Qu'est ce qui maintien soudés, affranchis, libres les êtres ? Quel est ce fil invisible qui rend une famille belle et unie avec un père épanoui dans son métier de psychanalyste qui écoute et tente de guérir les pires pathologies, une femme qu'on aime étreindre et des enfants qui sans êtres parfaits se trouvent aimants pour leurs parents ? Tout commence par une course, qui ne s'arrêtera jamais vraiment pour notre personnage principal.

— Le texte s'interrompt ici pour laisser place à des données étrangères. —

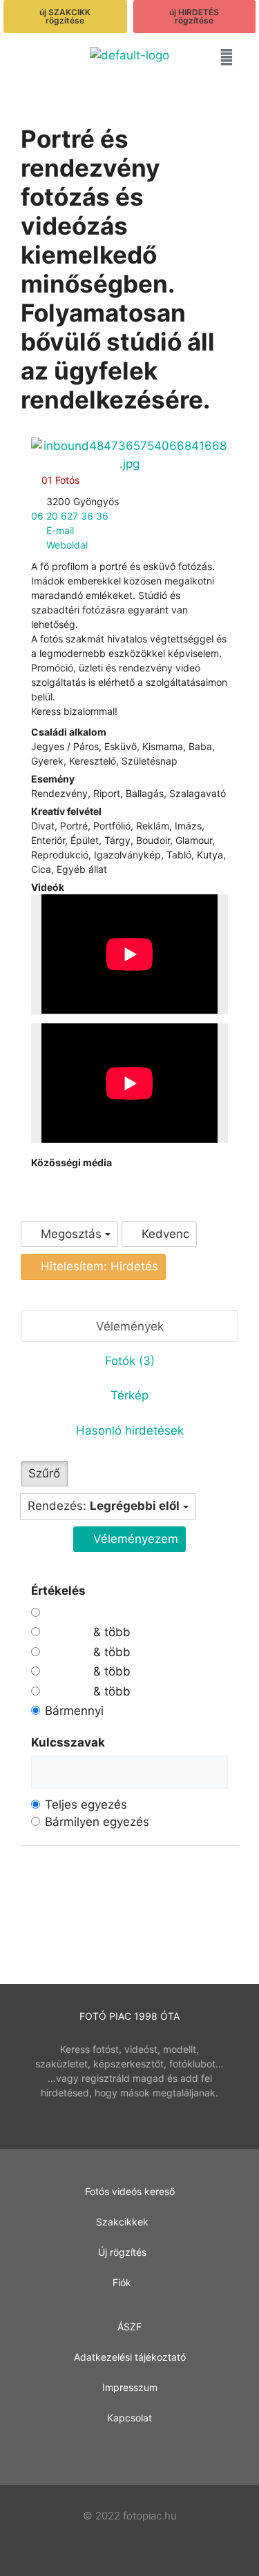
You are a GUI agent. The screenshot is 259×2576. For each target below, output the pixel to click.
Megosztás (71, 1234)
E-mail (60, 530)
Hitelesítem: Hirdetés (97, 1266)
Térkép (129, 1395)
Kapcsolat (129, 2417)
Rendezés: (104, 1506)
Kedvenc (163, 1234)
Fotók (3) (130, 1361)
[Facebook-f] (129, 2452)
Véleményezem (134, 1539)
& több (110, 1632)
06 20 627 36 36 (69, 516)
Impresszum (129, 2387)
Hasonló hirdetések (130, 1430)
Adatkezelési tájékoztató (130, 2357)
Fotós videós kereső (130, 2191)
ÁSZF (129, 2326)
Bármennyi (74, 1711)
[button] (32, 60)
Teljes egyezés (86, 1804)
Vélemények (130, 1326)
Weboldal (67, 545)
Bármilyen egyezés (97, 1822)
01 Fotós (59, 480)
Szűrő (44, 1473)
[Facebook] (35, 1177)
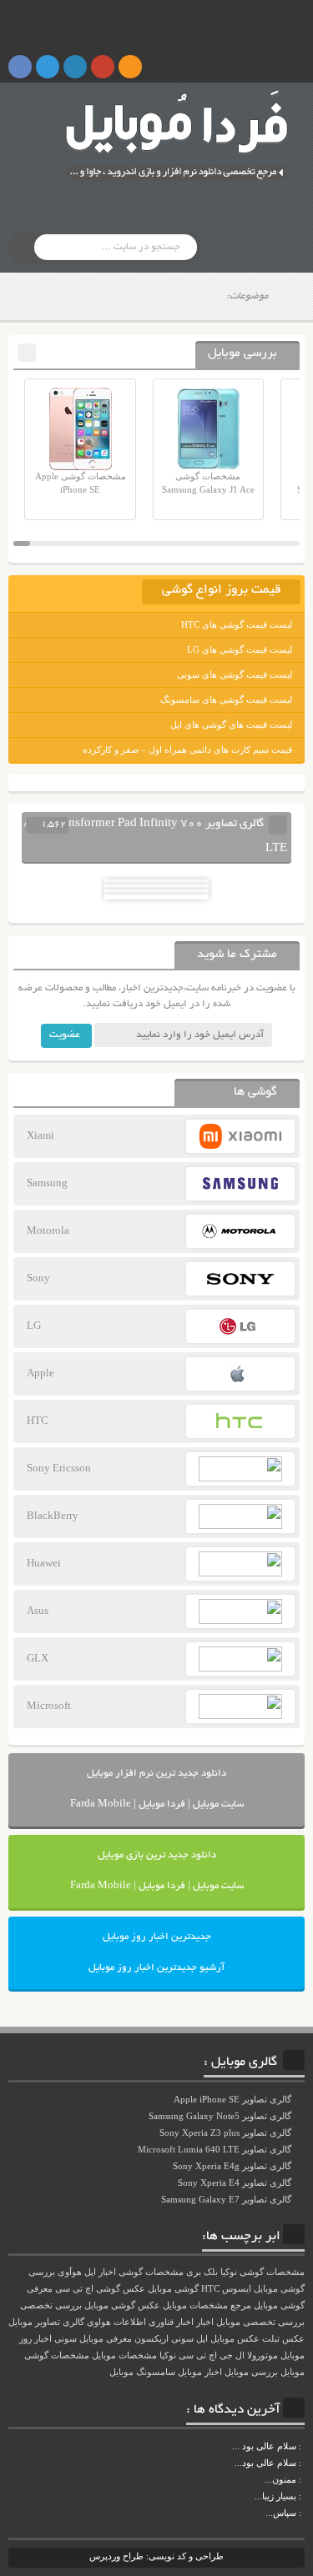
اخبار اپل (100, 2272)
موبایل (121, 2372)
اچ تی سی (198, 2355)
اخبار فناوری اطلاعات (154, 2322)
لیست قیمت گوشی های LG (239, 649)
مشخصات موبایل (124, 2355)
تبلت (271, 2338)
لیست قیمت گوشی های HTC (236, 624)
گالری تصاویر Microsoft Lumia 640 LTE (216, 2149)
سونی (65, 2338)
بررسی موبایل (251, 2372)
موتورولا (262, 2355)
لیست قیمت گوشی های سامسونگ (226, 699)
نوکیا (167, 2355)
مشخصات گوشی (151, 2272)
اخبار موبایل (200, 2372)
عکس (293, 2338)
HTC (210, 2288)
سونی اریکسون (164, 2338)
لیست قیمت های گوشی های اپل (231, 724)
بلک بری (202, 2272)
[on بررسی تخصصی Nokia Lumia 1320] (303, 2496)
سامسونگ (155, 2372)
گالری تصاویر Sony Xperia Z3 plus (226, 2132)
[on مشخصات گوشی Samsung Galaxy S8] (303, 2463)
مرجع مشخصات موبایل (207, 2305)
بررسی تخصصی (51, 2305)
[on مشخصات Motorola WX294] (303, 2479)
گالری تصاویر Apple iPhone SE (234, 2099)
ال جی (232, 2355)
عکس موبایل (235, 2338)
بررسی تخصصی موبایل (260, 2322)
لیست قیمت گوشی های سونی (234, 674)
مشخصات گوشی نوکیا (262, 2272)
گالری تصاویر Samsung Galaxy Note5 (221, 2116)
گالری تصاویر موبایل (46, 2322)
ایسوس (236, 2288)
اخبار (205, 2322)
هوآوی (70, 2272)
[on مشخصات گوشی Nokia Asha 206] (303, 2446)
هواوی (99, 2322)
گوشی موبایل (173, 2288)
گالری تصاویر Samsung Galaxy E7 (227, 2199)
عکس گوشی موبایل (122, 2305)
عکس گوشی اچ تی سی (100, 2288)
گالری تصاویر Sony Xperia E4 (236, 2183)
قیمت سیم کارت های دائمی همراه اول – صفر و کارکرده (187, 749)
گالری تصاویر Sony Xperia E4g (233, 2166)
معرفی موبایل (105, 2338)
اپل (202, 2338)
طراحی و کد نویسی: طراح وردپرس (156, 2556)
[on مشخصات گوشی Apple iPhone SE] (303, 2513)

Sur le papier, il a "tout pour être heureux", comme le veut la légende. Et puis papatatra. Il part trop vite au secours d'un patient qui ne raconte jamais rien d'autre que des rêves bancals ou ne parle que de mourir et qui tout à coup ne le veut plus, mourir. Alors tout s'écroule. La chute libre. L'éclatement. "Un seul être vous manque", et l'on ne supporte alors plus le chagrin de l'autre, on voudrait arrêter le temps, retourner en arrière. L'amour s'évade. La colère se déploie. Le psychanalyste ploie sous le poids de sa détresse jamais pathétique. Et voilà, que "tout est dépeuplé, que le fil invisible est rompu. Son métier ne l'intéresse plus. Il n'écoute plus, il revit en boucle ce qui n'est pas arrivé et qui aurait, peut-être, permis à son fils de vivre encore. Rien ne le sauve vraiment, encore moins le discours religieux qu'il se refuse à comprendre. C'est un peu comme du latin traduit par quelqu'un qui vient de fumer mais qui avait pourtant raison. Seule devant l'univers car isolée par la douleur que chaque membre ne peut partager, la famille est déchirée mais tente de le cacher pour continuer à avancer, à tâtons. Et la colère éclate en petits lambeaux à l'image de ces objets fêlés et rapidement réparés que recense le père dans la cuisine familiale

Mais, une toute petite et toute nouvelle rencontre, une excursion dans la chambre du fils, prouvera que l'équilibre même fragile peut revivre. C'est tout autant apaisée que meurtrie que l'on quitte cette famille amputée d'un membre. Mais, même fugace, la douceur fait que quand la caméra s'éloigne, sobre tout comme la mise en scène, c'est ensemble qu'elle les laisse s'évader. Quoi que le deuil ait fait, il y a toujours un espoir même fragile.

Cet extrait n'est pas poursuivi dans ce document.